(EXTRACTED TEXT)
July 25, 2012 - TC39 Meeting Notes

Brendan Eich brendan at mozilla.org
Sat Jul 28 18:58:30 PDT 2012


Allen Wirfs-Brock wrote:
> I really think in a language where we have both [[Put]] and 
> [[DefineOwnProperty]] semantics that we really need both = and :=

I can buy that, and I'm glad you mention := as it is not just an 
assignment operator (e.g. in Pascal or Ada), it's also Go's 
declare-and-init operator. It has the right characters, fuzzy meaning 
from other languages, and the critical = char in particular. I could see 
adding it as a winning and better user-interafce to 
Object.defineProperty and even Object.extend.

However, Object.extend is usable in old and new browsers, with polyfill. 
Object.extend is the cowpath trod by many happy cows. Requiring a 
transpiler is harsh. Should we entertain both := and Object.extend, or 
perhaps the better name to avoid colliding with PrototypeJS, 
Object.define or Object.update?

(TASK) Write the next part of the mailing-list post about the := operator and Object.extend, starting after its final sentence. The listing that comes next is separate material, unrelated to the post about := and Object.extend.

(SUPPLIED INFORMATION)
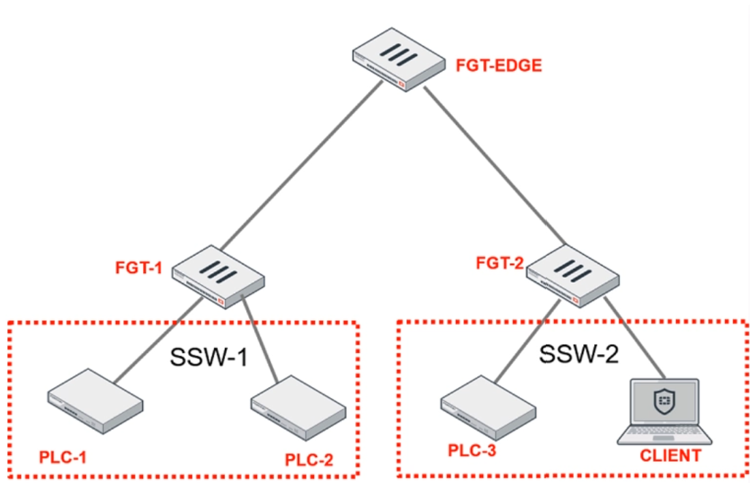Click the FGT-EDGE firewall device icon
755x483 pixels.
pos(399,59)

(TASK OUTPUT)
> Finally, this discussion caused me to realize that I messed-up  on an 
> important detail when I prepared and presented the class semantics 
> deck (http://t.co/PwuF12Y0) at the TC39 meeting.
>
> In the deck, I incorrectly stated that I was proposing that the 
> attributes associate with a property created via a concise method 
> definition (in a class or object literal definition) should have the 
> attributes {writable: true, configurable: false}. I had a hard time 
> defending that choice at the meeting.

It wasn't so obviously wrong, it's what var binds outside of eval.

However TC39 favored configurable: true as well as writable: true, to 
match JS expectations, in particular that one could reconfigure a data 
property (which is what method definition syntax in a class body 
creates) with a workalike accessor.

That's in the meeting notes, and I still think it is the winner. More below.

>  There is a good reason for this, that attribute combination was never 
> what I intended but I ended up trying to defend what I wrote rather 
> than what I really wanted.

Without presenting :=, what you wanted had no precedent and is "weak 
integrity", the kind of half-measure MarkM and I decried.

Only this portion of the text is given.